=== Activity ===
Everything in the listing below must be duplicated exactly.

=== Data records ===
================

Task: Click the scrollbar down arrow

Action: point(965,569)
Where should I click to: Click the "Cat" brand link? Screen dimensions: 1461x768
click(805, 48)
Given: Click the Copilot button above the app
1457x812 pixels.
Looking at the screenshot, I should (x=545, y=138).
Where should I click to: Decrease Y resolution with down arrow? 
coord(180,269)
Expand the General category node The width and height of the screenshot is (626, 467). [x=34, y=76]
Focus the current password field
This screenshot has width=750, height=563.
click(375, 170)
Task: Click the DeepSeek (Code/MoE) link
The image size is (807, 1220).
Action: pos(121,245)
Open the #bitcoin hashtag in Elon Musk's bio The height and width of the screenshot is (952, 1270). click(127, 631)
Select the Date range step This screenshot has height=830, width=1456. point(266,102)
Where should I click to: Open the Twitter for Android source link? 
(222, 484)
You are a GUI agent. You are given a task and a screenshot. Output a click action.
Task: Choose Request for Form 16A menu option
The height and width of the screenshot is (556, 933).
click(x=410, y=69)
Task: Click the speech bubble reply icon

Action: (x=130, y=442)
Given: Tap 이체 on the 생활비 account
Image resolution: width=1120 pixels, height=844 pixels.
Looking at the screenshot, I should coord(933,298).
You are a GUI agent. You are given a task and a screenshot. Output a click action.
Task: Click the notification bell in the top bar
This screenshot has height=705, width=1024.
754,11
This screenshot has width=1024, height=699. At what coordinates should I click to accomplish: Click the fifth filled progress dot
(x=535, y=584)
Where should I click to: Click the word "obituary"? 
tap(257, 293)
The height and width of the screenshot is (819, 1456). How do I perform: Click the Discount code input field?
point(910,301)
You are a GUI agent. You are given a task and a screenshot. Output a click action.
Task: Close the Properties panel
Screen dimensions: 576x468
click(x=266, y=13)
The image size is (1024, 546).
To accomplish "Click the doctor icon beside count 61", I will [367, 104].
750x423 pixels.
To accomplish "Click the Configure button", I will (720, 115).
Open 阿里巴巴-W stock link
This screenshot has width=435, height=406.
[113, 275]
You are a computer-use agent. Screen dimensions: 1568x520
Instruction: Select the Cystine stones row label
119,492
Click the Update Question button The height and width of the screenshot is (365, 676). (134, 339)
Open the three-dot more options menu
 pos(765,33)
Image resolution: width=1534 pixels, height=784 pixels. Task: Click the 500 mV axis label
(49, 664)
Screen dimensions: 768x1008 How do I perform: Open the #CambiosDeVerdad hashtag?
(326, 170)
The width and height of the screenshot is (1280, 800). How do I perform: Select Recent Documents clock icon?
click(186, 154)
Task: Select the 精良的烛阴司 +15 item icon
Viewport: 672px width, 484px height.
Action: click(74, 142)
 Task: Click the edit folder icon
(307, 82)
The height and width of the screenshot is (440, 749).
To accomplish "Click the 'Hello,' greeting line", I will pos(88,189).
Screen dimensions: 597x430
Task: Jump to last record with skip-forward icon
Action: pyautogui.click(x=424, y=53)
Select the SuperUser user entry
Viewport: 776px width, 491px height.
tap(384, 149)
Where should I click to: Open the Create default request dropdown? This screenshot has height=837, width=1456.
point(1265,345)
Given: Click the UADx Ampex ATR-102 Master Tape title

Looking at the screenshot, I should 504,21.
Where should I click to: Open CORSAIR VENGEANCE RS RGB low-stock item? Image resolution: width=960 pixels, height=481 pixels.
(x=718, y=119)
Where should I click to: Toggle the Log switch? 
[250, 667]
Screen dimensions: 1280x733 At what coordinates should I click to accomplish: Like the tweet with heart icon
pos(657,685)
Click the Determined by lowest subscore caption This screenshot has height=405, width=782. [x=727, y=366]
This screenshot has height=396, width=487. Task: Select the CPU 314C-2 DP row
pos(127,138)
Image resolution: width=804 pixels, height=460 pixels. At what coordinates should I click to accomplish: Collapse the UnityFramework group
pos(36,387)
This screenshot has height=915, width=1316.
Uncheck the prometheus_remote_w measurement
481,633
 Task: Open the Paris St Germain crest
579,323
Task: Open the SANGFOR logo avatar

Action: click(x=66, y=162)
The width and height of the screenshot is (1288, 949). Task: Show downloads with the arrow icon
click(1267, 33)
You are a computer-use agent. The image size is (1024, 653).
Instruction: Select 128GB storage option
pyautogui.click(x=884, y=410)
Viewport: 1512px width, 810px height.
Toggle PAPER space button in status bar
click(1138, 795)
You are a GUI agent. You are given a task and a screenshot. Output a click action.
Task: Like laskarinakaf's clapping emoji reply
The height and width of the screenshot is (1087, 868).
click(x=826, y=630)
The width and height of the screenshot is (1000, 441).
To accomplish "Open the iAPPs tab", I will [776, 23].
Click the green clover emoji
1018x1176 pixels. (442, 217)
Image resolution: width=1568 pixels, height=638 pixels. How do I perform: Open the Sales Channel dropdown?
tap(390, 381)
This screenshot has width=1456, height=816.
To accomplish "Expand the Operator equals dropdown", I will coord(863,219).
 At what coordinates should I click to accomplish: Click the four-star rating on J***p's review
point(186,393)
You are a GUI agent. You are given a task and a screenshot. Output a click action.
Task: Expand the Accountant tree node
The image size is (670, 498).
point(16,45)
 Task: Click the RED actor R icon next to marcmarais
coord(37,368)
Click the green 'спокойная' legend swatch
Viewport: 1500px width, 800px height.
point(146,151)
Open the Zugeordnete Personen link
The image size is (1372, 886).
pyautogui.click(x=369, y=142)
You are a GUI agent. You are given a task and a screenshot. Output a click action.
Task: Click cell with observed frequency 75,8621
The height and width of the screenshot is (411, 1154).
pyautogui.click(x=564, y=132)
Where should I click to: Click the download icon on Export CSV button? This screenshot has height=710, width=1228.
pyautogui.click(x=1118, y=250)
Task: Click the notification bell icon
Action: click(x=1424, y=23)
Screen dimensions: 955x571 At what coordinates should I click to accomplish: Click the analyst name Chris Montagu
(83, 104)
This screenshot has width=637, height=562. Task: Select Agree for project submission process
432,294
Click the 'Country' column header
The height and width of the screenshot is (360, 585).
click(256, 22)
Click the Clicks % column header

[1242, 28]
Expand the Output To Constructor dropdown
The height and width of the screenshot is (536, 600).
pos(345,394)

================

=== Expected answer ===
Task: Click the scrollbar down arrow

Action: point(965,569)
Where should I click to: Click the "Cat" brand link? Screen dimensions: 1461x768
click(805, 48)
Given: Click the Copilot button above the app
1457x812 pixels.
Looking at the screenshot, I should (x=545, y=138).
Where should I click to: Decrease Y resolution with down arrow? 
coord(180,269)
Expand the General category node The width and height of the screenshot is (626, 467). [x=34, y=76]
Focus the current password field
This screenshot has width=750, height=563.
click(375, 170)
Task: Click the DeepSeek (Code/MoE) link
The image size is (807, 1220).
Action: pos(121,245)
Open the #bitcoin hashtag in Elon Musk's bio The height and width of the screenshot is (952, 1270). click(127, 631)
Select the Date range step This screenshot has height=830, width=1456. point(266,102)
Where should I click to: Open the Twitter for Android source link? 
(222, 484)
You are a GUI agent. You are given a task and a screenshot. Output a click action.
Task: Choose Request for Form 16A menu option
The height and width of the screenshot is (556, 933).
click(x=410, y=69)
Task: Click the speech bubble reply icon

Action: (x=130, y=442)
Given: Tap 이체 on the 생활비 account
Image resolution: width=1120 pixels, height=844 pixels.
Looking at the screenshot, I should coord(933,298).
You are a GUI agent. You are given a task and a screenshot. Output a click action.
Task: Click the notification bell in the top bar
This screenshot has height=705, width=1024.
754,11
This screenshot has width=1024, height=699. At what coordinates should I click to accomplish: Click the fifth filled progress dot
(x=535, y=584)
Where should I click to: Click the word "obituary"? 
tap(257, 293)
The height and width of the screenshot is (819, 1456). How do I perform: Click the Discount code input field?
point(910,301)
You are a GUI agent. You are given a task and a screenshot. Output a click action.
Task: Close the Properties panel
Screen dimensions: 576x468
click(x=266, y=13)
The image size is (1024, 546).
To accomplish "Click the doctor icon beside count 61", I will [367, 104].
750x423 pixels.
To accomplish "Click the Configure button", I will (720, 115).
Open 阿里巴巴-W stock link
This screenshot has width=435, height=406.
[113, 275]
You are a computer-use agent. Screen dimensions: 1568x520
Instruction: Select the Cystine stones row label
119,492
Click the Update Question button The height and width of the screenshot is (365, 676). (134, 339)
Open the three-dot more options menu
 pos(765,33)
Image resolution: width=1534 pixels, height=784 pixels. Task: Click the 500 mV axis label
(49, 664)
Screen dimensions: 768x1008 How do I perform: Open the #CambiosDeVerdad hashtag?
(326, 170)
The width and height of the screenshot is (1280, 800). How do I perform: Select Recent Documents clock icon?
click(186, 154)
Task: Select the 精良的烛阴司 +15 item icon
Viewport: 672px width, 484px height.
Action: click(74, 142)
 Task: Click the edit folder icon
(307, 82)
The height and width of the screenshot is (440, 749).
To accomplish "Click the 'Hello,' greeting line", I will pos(88,189).
Screen dimensions: 597x430
Task: Jump to last record with skip-forward icon
Action: pyautogui.click(x=424, y=53)
Select the SuperUser user entry
Viewport: 776px width, 491px height.
tap(384, 149)
Where should I click to: Open the Create default request dropdown? This screenshot has height=837, width=1456.
point(1265,345)
Given: Click the UADx Ampex ATR-102 Master Tape title

Looking at the screenshot, I should 504,21.
Where should I click to: Open CORSAIR VENGEANCE RS RGB low-stock item? Image resolution: width=960 pixels, height=481 pixels.
(x=718, y=119)
Where should I click to: Toggle the Log switch? 
[250, 667]
Screen dimensions: 1280x733 At what coordinates should I click to accomplish: Like the tweet with heart icon
pos(657,685)
Click the Determined by lowest subscore caption This screenshot has height=405, width=782. [x=727, y=366]
This screenshot has height=396, width=487. Task: Select the CPU 314C-2 DP row
pos(127,138)
Image resolution: width=804 pixels, height=460 pixels. At what coordinates should I click to accomplish: Collapse the UnityFramework group
pos(36,387)
This screenshot has height=915, width=1316.
Uncheck the prometheus_remote_w measurement
481,633
 Task: Open the Paris St Germain crest
579,323
Task: Open the SANGFOR logo avatar

Action: click(x=66, y=162)
The width and height of the screenshot is (1288, 949). Task: Show downloads with the arrow icon
click(1267, 33)
You are a computer-use agent. The image size is (1024, 653).
Instruction: Select 128GB storage option
pyautogui.click(x=884, y=410)
Viewport: 1512px width, 810px height.
Toggle PAPER space button in status bar
click(1138, 795)
You are a GUI agent. You are given a task and a screenshot. Output a click action.
Task: Like laskarinakaf's clapping emoji reply
The height and width of the screenshot is (1087, 868).
click(x=826, y=630)
The width and height of the screenshot is (1000, 441).
To accomplish "Open the iAPPs tab", I will [776, 23].
Click the green clover emoji
1018x1176 pixels. (442, 217)
Image resolution: width=1568 pixels, height=638 pixels. How do I perform: Open the Sales Channel dropdown?
tap(390, 381)
This screenshot has width=1456, height=816.
To accomplish "Expand the Operator equals dropdown", I will coord(863,219).
 At what coordinates should I click to accomplish: Click the four-star rating on J***p's review
point(186,393)
You are a GUI agent. You are given a task and a screenshot. Output a click action.
Task: Expand the Accountant tree node
The image size is (670, 498).
point(16,45)
 Task: Click the RED actor R icon next to marcmarais
coord(37,368)
Click the green 'спокойная' legend swatch
Viewport: 1500px width, 800px height.
point(146,151)
Open the Zugeordnete Personen link
The image size is (1372, 886).
pyautogui.click(x=369, y=142)
You are a GUI agent. You are given a task and a screenshot. Output a click action.
Task: Click cell with observed frequency 75,8621
The height and width of the screenshot is (411, 1154).
pyautogui.click(x=564, y=132)
Where should I click to: Click the download icon on Export CSV button? This screenshot has height=710, width=1228.
pyautogui.click(x=1118, y=250)
Task: Click the notification bell icon
Action: click(x=1424, y=23)
Screen dimensions: 955x571 At what coordinates should I click to accomplish: Click the analyst name Chris Montagu
(83, 104)
This screenshot has width=637, height=562. Task: Select Agree for project submission process
432,294
Click the 'Country' column header
The height and width of the screenshot is (360, 585).
click(256, 22)
Click the Clicks % column header

[1242, 28]
Expand the Output To Constructor dropdown
The height and width of the screenshot is (536, 600).
pos(345,394)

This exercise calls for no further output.